Novo Fundeb: instrumento de valorização e justiça educacional
A professora Sara Santana, presidenta do Conselho Municipal de Educação de Guarulhos, destacou a importância do novo Fundeb como ferramenta de valorização dos profissionais da educação e de financiamento da educação básica com justiça social. Apontou avanços, como a ampliação da complementação da União e a exigência de destinação de 70% dos recursos à remuneração de todos os profissionais da educação, e chamou atenção para a importância do controle social e da atuação sindical nos conselhos do Fundeb.
“Sem mobilização e fiscalização, os recursos não se traduzem em melhoria concreta da qualidade educacional”, advertiu.
Negociação coletiva e transparência orçamentária
O economista Lucas Colucio, do Dieese, defendeu o fortalecimento da negociação coletiva no setor público, enfatizando a necessidade de capacitação dos representantes sindicais em temas como orçamento público e estrutura administrativa. “Conhecimento técnico e mobilização política são ferramentas complementares na conquista de avanços salariais e na melhoria das condições de trabalho”, destacou.

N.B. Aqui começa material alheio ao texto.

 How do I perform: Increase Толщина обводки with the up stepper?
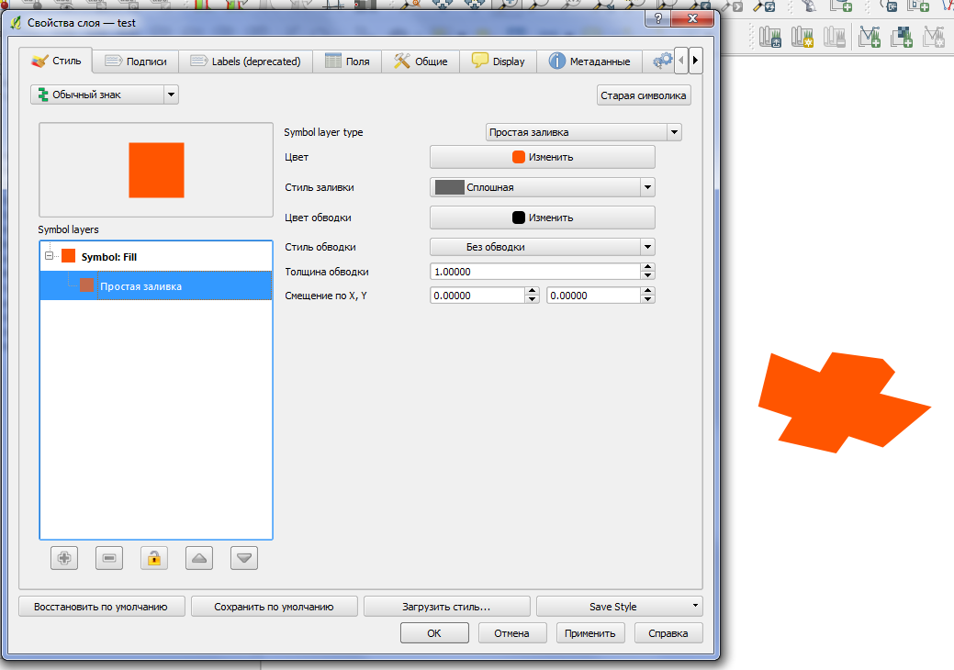click(646, 266)
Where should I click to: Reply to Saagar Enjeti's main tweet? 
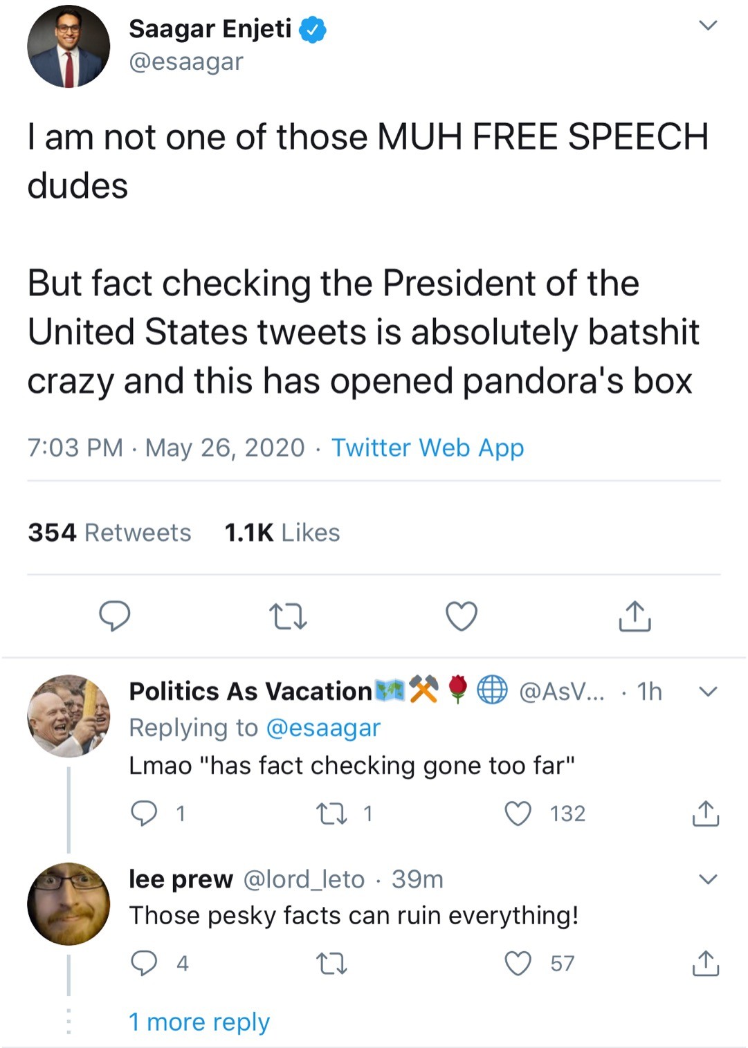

Colucio explicou o papel das leis orçamentárias – PPA, LDO e LOA – na definição das possibilidades de negociação e defendeu a institucionalização de mesas permanentes de diálogo com os governos, a exemplo da experiência federal.
Inteligência Artificial: entre o avanço tecnológico e os riscos sociais
A socióloga Camila Yuri Santana Ikuta, pesquisadora do Dieese, refletiu sobre os impactos da inteligência artificial no mundo do trabalho, especialmente no serviço público. A palestrante destacou que a IA pode trazer ganhos de eficiência, mas sem regulamentação adequada, pode resultar em precarização e substituição de trabalhadores. “É urgente que os servidores sejam protagonistas desse debate”, afirmou.
Camila alertou para os efeitos desiguais da automação, que tende a afetar de maneira mais aguda mulheres e trabalhadores com formação superior, e ressaltou a necessidade de controle social sobre algoritmos e tecnologias utilizadas pela administração pública. “A inteligência artificial não deve ser tratada como ameaça inevitável, mas como ferramenta a ser apropriada pelo coletivo com critérios éticos e sociais”, concluiu.
Encerramento: unidade e resistência democrática
Encerrando o seminário, o vice-presidente da CSPB, Lineu Mazano, conclamou os servidores à unidade em defesa da democracia e dos direitos duramente conquistados. “Vivemos tempos de ataques à ordem democrática e às políticas públicas. O enfrentamento à PEC 32 e a projetos autoritários exige organização e consciência política por parte dos trabalhadores do setor público”, declarou.
Mazano alertou sobre o avanço de forças antidemocráticas que buscam enfraquecer o papel do Estado como garantidor de direitos sociais. “Nosso desafio é, ao mesmo tempo, resistir ao desmonte e construir alternativas que fortaleçam um Estado justo, eficiente e comprometido com a cidadania”, finalizou.
O seminário reafirmou o compromisso das entidades promotoras com a valorização do funcionalismo público, a resistência a retrocessos e a construção de um sindicalismo forte, articulado e preparado para os desafios do presente e do futuro.